I soldi dietro l'aggressione all'anziano: la nipote finisce in carcere per tentato omicidio

L'87enne, con un grosso deficit visivo, si trovava nel giardino di casa sua quando improvvisamente si è sentito chiamare, si è voltato ed è stato aggredito

Svolta nel caso dell'anziano aggredito il 15 ottobre scorso nella casa colonica di via Saltarelli, nel quartiere Madonnina a Cesenatico, Brutale aggressione all'anziano: una parente indagata per tentato omicidio nell'unico giorno in cui l'anziano non aveva la sorveglianza della badante.
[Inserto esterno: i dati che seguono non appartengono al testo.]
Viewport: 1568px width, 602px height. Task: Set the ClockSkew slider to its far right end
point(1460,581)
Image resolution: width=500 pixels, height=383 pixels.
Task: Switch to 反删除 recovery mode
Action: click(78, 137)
A conclusione dell’indagine relativa al tentato omicidio di un 87enne, nella prima mattinata di sabato i Carabinieri del Nucleo Investigativo del Comando Provinciale di Forlì-Cesena hanno dato esecuzione a un’ordinanza di custodia cautelare in carcere, emessa dal Gip del Tribunale, a carico del presunto autore del fatto, ritenuto responsabile di tentato omicidio aggravato. Si tratterebbe di una 56enne, parente della vittima.

L'aggressione

L'87enne, con un grosso deficit visivo, si trovava nel giardino di casa sua quando improvvisamente si è sentito chiamare, si è voltato ed è stato aggredito. L'uomo non ha perso subito conoscenza e ha vagato per casa e il giardino prima di cadere riverso a terra pieno di sangue e trovare il soccorso dei vicini di casa. L'anziano, non sposato raccontò di un'aggressione da parte di più persone e riportò traumi molto gravi che lo costrinsero a un lungo ricovero in ospedale.

Le indagini

Dai primi accertamenti dei Carabinieri di Cesenatico, guidati dal capitano Francesco Esposito (coadiuvati dal Nucleo Investigativo al comando del maggiore Pietro D'Imperio e sotto il coordinamento del reparto operativo alla guida del tenente colonnello Gianluigi Cirtoli) non sono stati trovati segni d'effrazione e gli ambienti non erano a soqquadro. Escluso quindi che si fosse trattato di una semplice caduta o di un incidente, la pista investigativa si è indirizzata verso l'ambito familiare, con un movente per questioni economiche. L'attenzione è stata posta sulla 56enne parente della vittima. Con la donna, infatti, i rapporti si erano deteriorati nell'ultimo periodo: la 56enne, che assistiva l'anziano, era beneficiaria di una polizza vita a suo favore di decine di migliaia di euro. Secondo quanto appurato dagli investigatori, l'uomo non avrebbe voluto cedere alle richieste della donna di incaricare un amministratore di sostegno a seguire le sue questioni economiche, temendo di perdere i benefici della polizza.

La svolta

La donna, lavoratrice e incensurata, interrogata dagli inquirenti, avrebbe fornito versioni contrastanti e non avrebbe collaborato nello spiegare i suoi spostamenti: ciò ha portato la Procura della Repubblica a indagarla formalmente del tentato omicidio. Questo, messo in sistema con gli esiti dei diversi sopralluoghi svolti all'interno della casa e degli approfondimenti sui rapporti familiari ed economici tra i soggetti coinvolti, ha permesso al sostituto procuratore Sara Posa di richiedere e ottenere dal giudice per le indagini preliminari Giorgio di Giorgio l'emissione di un'ordinanza di custodia cautelare in carcere nei confronti della donna. La 56enne, prelevata sabato mattina dalla sua abitazione nel cesenaticense, è stata trasferita al carcere di Forlì. L'arma dell'aggressione, un oggetto contundente, non è stata trovata. Le indagini proseguono per chiarire la presenza di eventuali complici. L'uomo, attualmente, si trova in una struttura sanitaria di Cesenatico.